Pour plus de 11 millions d'Ivoiriens concernés par ces programmes, les retombées concrètes — en termes d'éducation, de mobilité ou d'accès à l'électricité — sont désormais incertaines.
Un désengagement aux lourdes conséquences géopolitiques
Au-delà du choc financier, cette fermeture soulève des questions de souveraineté et d'influence. Alors que la Chine, la Russie, la Turquie et d'autres puissances augmentent leur présence économique et diplomatique en Afrique, le retrait américain pourrait être interprété comme un désintérêt croissant pour le continent.
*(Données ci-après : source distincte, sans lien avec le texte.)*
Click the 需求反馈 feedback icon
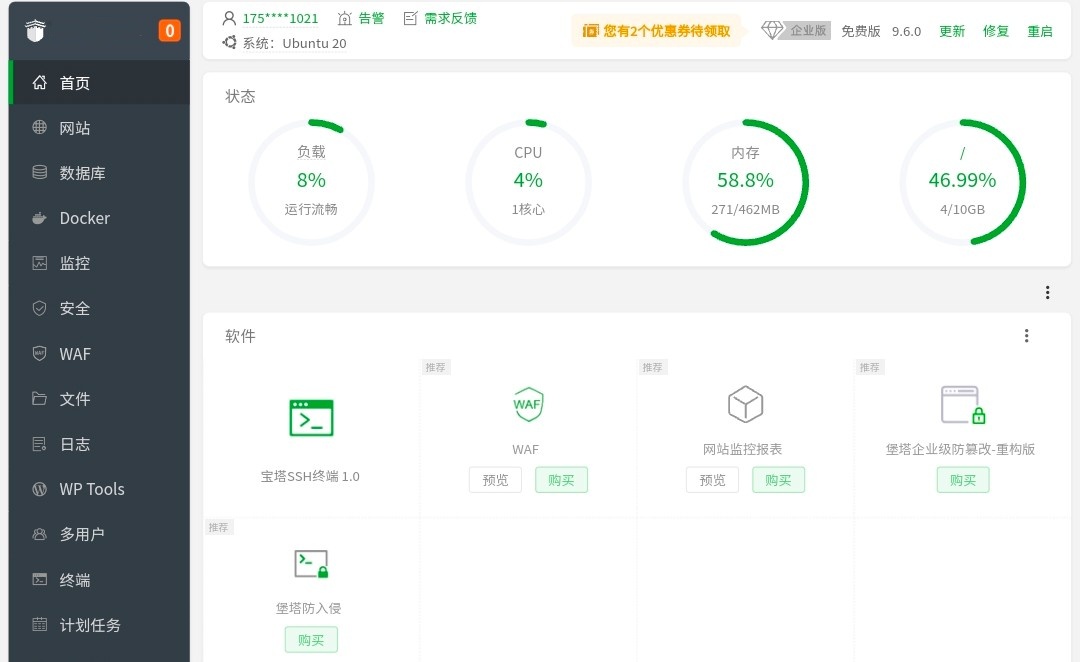This screenshot has width=1080, height=662. coord(410,18)
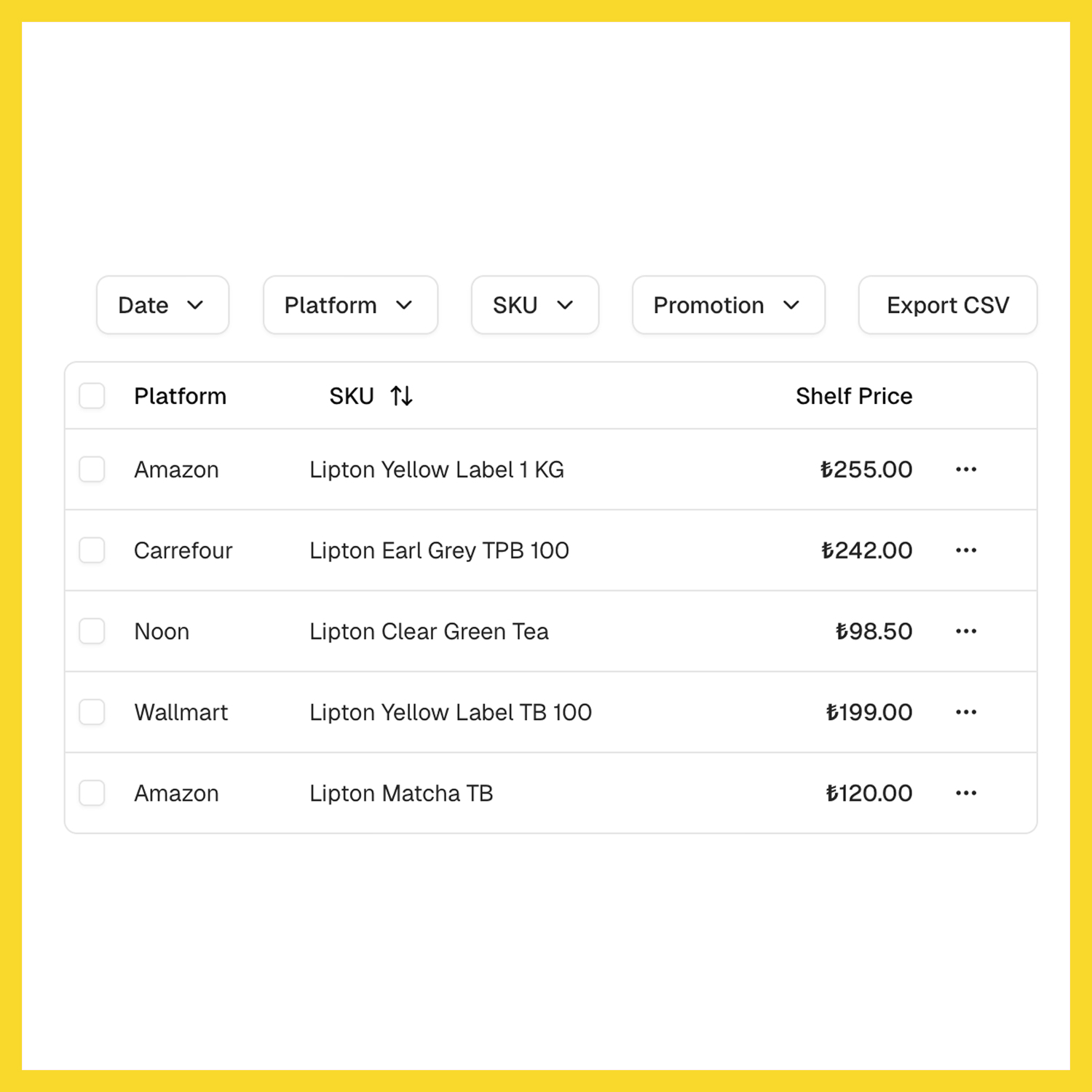Click the Lipton Earl Grey TPB 100 entry
The image size is (1092, 1092).
439,550
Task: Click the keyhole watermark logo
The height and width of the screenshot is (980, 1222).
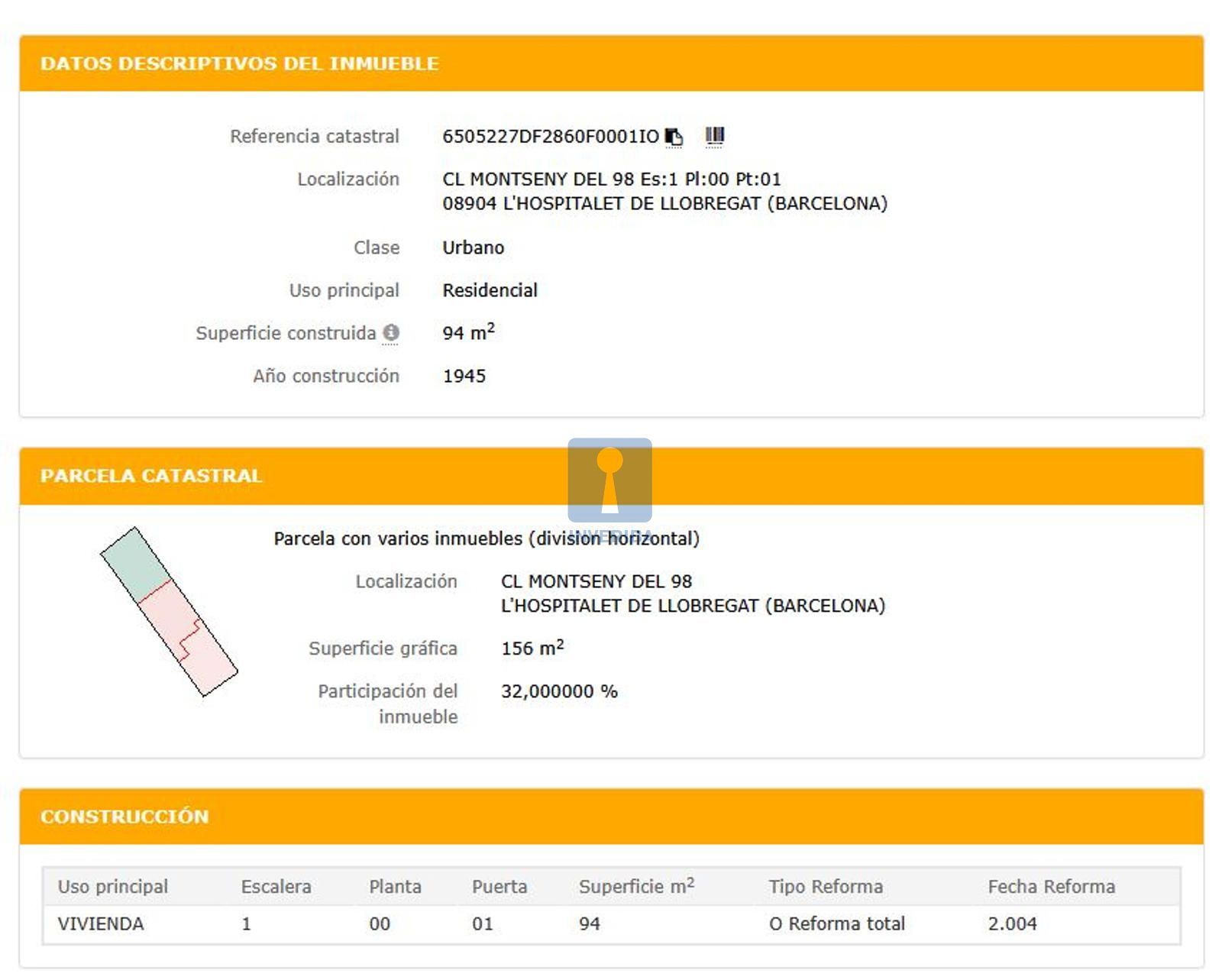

Les bénéficiaires du MCC, comme la Côte d'Ivoire, le Sénégal ou le Ghana, pourraient être tentés de diversifier davantage leurs partenariats, à l'heure où les alternatives se multiplient. En fermant le MCC, les États-Unis se privent d'un outil stratégique de soft power, sans équivalent dans leur arsenal diplomatique.
Ce qui choque le plus, c'est que la décision ne repose pas sur des critères de performance. Le MCC n'était ni inefficace, ni corrompu. Il incarnait, au contraire, une forme de coopération exigeante mais respectueuse des choix des pays partenaires.
‘'L'aide étrangère n'est évidemment pas une priorité pour cette administration'', confie un employé du MCC, amer.